[PROVIDED TEXT]:
Focusing on that, it’s possible to note that
a) the significance value tells use nothing about whether or not the statistical model I assumed applied to the data is true. Maybe I assumed a time series is linear and the residuals are Gaussian white noise. What if the noise isn’t Gaussian? Maybe the data are autocorrelated? Maybe there is a huge cyclical component with a period exceeding 100 years? (I could try to check, but maybe I won’t have enough data to reduce the type II error of a test for normally distributed data to a sufficiently low level. I then keep my assumption and decree that, based on that assumption, I find some answer with p=splendidly low value. )

b) Now, let’s assume the statistical model was right.

It may not be possible to do any test that includes only “random” differences. So, for example, if test a climate model against observations examining a very specific metric “X” right now. Because of the exigencies of applying statistical tests, we must test a specific hypothesis, like: Is the observed trend consistent with the model trends during the period of observation?

We run a test and say “yes” or “no”. But suppose we get an answer of “no”, the models are off. Then what? Do we know why? No. Maybe it’s aerosols. Maybe it was the initial condition. Maybe some modeling group had a boo-boo in their forcing file. Maybe the models are biased generally.

[REQUIRED WORK]:
**1)** After the passage on statistically testing climate models gets a "no" answer, what possible reasons does it give for why the models are off?
**2)** Extend the passage on statistically testing climate models, picking up right after its final sentence.
The listing that follows is separate material, unrelated to the passage on statistical testing.

[DATASET SECTION]:
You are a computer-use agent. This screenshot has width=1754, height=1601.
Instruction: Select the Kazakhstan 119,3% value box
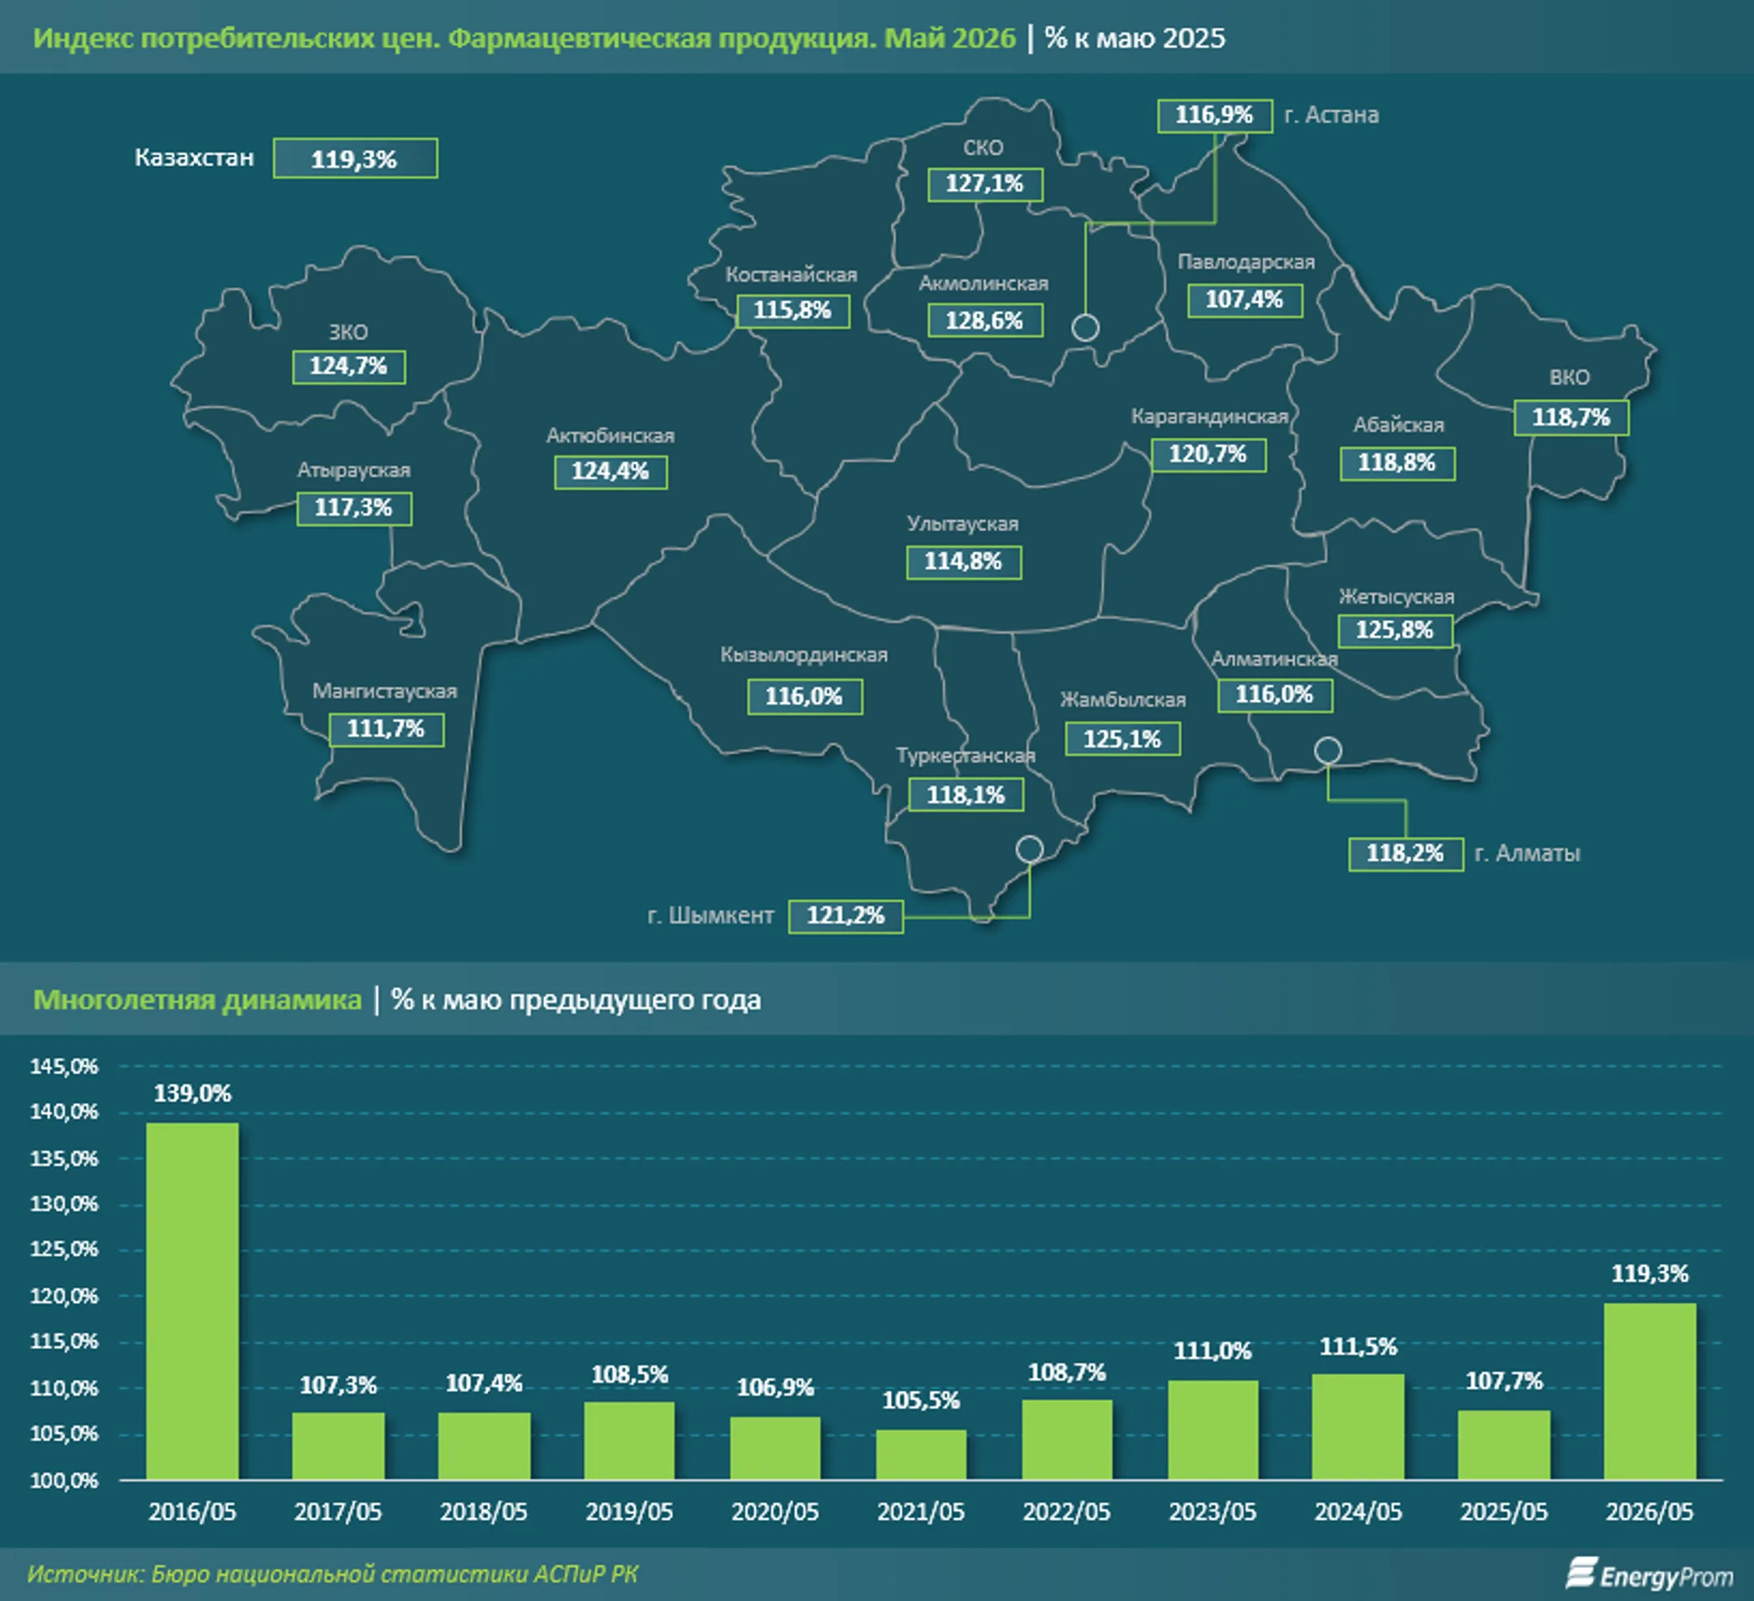355,158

[ANSWER SECTION]:
**1)**
- Aerosols
- The initial condition
- A modeling group having a boo-boo in their forcing file
- The models being biased generally

**2)**
Given all the possibilities, it becomes very difficult to say for certain why there is a mismatch in the current test. So, while we can state our findings to a certain p level, we don’t know whether the the level of aerosols, rate of boo-boos in forcing files etc. will persist. So, we can’t know what will happen if a fresh batch of modelers were to start from square run, rethink write a fresh batch of models and run those. We can’t even know for sure that the model trends will persist in being wrong in the future. (If it’s a boo-boo in the forcing file and only affects the current years, maybe the models will get back on track. Who knows?)

Either way, the ‘p’ value tells us nothing about the relative likelihood of any possible causes of the deviation. It only tells us if the specific result we obtained might have happened by random chance, and even this answer is contingent on the assumptions.

c) Finally, Briggs doesn’t mention it in the bit I quoted above. But there is the difficulty that no test perfectly answers what everyone who reads a paper or result really wants to know. Those are answers to questions like: “Are climate models trustworthy?” “Over all, can modelers working collectively, do a respectable job predicting the magnitude of warming during the next 30 years “. There is no statistical test that will give us the answer to those questions. This is because the questions are too vague (i.e. what’s ‘respectable’) and because they also conceal a number of hidden assumptions. (Example: does someone mean, “Are the models trustworthy when driven by known forcings?” or do they mean “Given that we also need to predict forcings, could even the most perfect AOGCM predict the future?)

So, this leads us to the question of why we even use significance levels. The reason is that, if we do think our assumptions about the statistical model are plausible, we wish to distinguish between different outcomes that could easily happen by random chance and those that would be very rare if our assumptions were true. If an outcome is sufficiently rare, we need to go back and consider whether we one of the assumptions is false. Otherwise, we don’t waste our time checking if the assumptions we previously believed were wrong. We continue to believe them.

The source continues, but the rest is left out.